# Cape Lookout surf fishing



## CalypsoNotch (Jul 3, 2017)

Planning a 2 night trip there first week in Aug. I've never been there. What can I expect? I know I'll need to take everything with me but how will the fishing be? Does it have those same green bugs everywhere that you find on okracoke and Portsmouth? I'll be targeting whatever I can catch. 

Thanks


----------



## CalypsoNotch (Jul 3, 2017)

100 views and nobody knows a thing about it. Fishing must be really good


----------



## CalypsoNotch (Jul 3, 2017)

Lol 100 views and nobody knows a thing about it. Fishing must be really good.


----------



## 23mako (Aug 24, 2016)

http://www.pierandsurf.com/fishing-forum/showthread.php?143658-Going-to-Cape-Lookout-NC-for-a-trip


----------



## Jollymon (May 21, 2015)

CalypsoNotch said:


> Lol 100 views and nobody knows a thing about it.
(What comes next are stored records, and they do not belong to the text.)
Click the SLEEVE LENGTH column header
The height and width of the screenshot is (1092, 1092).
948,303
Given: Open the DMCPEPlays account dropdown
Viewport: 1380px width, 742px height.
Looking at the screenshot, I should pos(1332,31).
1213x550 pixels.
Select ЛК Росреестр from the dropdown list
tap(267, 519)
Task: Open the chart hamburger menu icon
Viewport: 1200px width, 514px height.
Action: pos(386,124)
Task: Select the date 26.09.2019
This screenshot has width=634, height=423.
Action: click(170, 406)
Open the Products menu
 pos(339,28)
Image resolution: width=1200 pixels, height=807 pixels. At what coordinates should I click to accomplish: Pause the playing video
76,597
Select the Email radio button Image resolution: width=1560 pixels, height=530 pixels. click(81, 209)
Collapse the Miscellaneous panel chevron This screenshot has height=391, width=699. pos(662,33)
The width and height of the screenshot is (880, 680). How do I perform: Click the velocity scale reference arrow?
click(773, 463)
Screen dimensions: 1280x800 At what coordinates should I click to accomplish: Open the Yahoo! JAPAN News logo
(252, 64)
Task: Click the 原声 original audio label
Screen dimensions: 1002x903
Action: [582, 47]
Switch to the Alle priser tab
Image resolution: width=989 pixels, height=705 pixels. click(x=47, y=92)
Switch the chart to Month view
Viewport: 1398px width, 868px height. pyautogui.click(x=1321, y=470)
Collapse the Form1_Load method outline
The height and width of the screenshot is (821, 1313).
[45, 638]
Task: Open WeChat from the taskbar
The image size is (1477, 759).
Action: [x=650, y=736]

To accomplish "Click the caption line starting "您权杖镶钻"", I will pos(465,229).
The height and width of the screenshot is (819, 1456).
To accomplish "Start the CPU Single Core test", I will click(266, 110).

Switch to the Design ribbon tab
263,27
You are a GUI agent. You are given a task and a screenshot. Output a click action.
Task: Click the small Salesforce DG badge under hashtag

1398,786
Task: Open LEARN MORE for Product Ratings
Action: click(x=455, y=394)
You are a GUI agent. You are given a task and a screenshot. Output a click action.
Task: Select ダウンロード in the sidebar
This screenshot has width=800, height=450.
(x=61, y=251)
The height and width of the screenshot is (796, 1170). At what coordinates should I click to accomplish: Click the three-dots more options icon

Fishing must be really good.


Or it's so good nobody wants to share


----------



## Papa-T (Sep 5, 2011)

I'm one of the views but I don't go there so that's why I didn't give any advice.


----------



## SloppyTilapia (Oct 4, 2013)

papa-t said:


> i'm one of the views but i don't go there so that's why i didn't give any advice.


ditto.


----------



## Gorge (Jun 13, 2017)

Me too. I'm a Hatteras guy


----------



## dena (Jun 20, 2010)

I was just hoping to learn something, and had nothing pertinent to share about the place.


----------



## SNUFFY (Mar 23, 2004)

CalypsoNotch said:


> Planning a 2 night trip there first week in Aug. I've never been there. What can I expect? I know I'll need to take everything with me but how will the fishing be? Does it have those same green bugs everywhere that you find on okracoke and Portsmouth? I'll be targeting whatever I can catch.
> 
> Thanks


Hi CalypsoNotch,

We were there June 15th through the 18th. There were no bars with cuts the whole length of the Island. We traveled as far as you can go North and then all the way to the south end. We did catch 50 nice sea mullets and 12 big pompano...all on sand fleas. Our strategy was if we didn't get bite in 15 minutes...we would move down another 400 to 500 yards. With 6 rods in the water. Good luck!
View attachment 39890


----------



## mossers (Sep 15, 2009)

This web site covers Cape Lookout. Maybe it will help.

http://drumwagon.com/welcome.htm


----------



## CalypsoNotch (Jul 3, 2017)

SNUFFY said:


> Hi CalypsoNotch,
> 
> We were there June 15th through the 18th. There were no bars with cuts the whole length of the Island. We traveled as far as you can go North and then all the way to the south end. We did catch 50 nice sea mullets and 12 big pompano...all on sand fleas. Our strategy was if we didn't get bite in 15 minutes...we would move down another 400 to 500 yards. With 6 rods in the water. Good luck!
> View attachment 39890



Thanks for the tips. No cuts on the whole island wow. Would you go again soon or would you go somewhere else? Wonder how the shark fishing will be? Id like to hook a big shark after catching bait


----------



## hawkman (Jun 16, 2014)

CalypsoNotch said:


> 100 views and nobody knows a thing about it. Fishing must be really good


Sorry. Been here twenty years and never tried it. Sounds great though.


----------



## carbine100 (Aug 2, 2004)

Shark fishing on CALO is almost always good, especially at night. Yes green heads reside there. Was down about a month ago and found some structure pretty easily. Ditto on the drumwagon site for fish reports and advise. If you are taking Davis Shore Ferry, the Mitchum's will take great care of you and bring you about anything you find you forgot or need on the next ferry run. Call ahead for bait availability and advice. Camping or cabin? Your fishing will be about the same as Portsmouth and Hatteras, only much less crowded.


----------



## psychodiagnostik (Jun 27, 2009)

It's my favorite place because it's not crowded. I always catch fish there, last trip was in April. I was with a bunch of other dudes who drove up and down the island looking for fish, down to the point, etc. I caught more fish than all of them, just fishing in front of the cabins (large blues, 5ft black tip, 7 ft sand tigers). They spent more time driving than fishing.


----------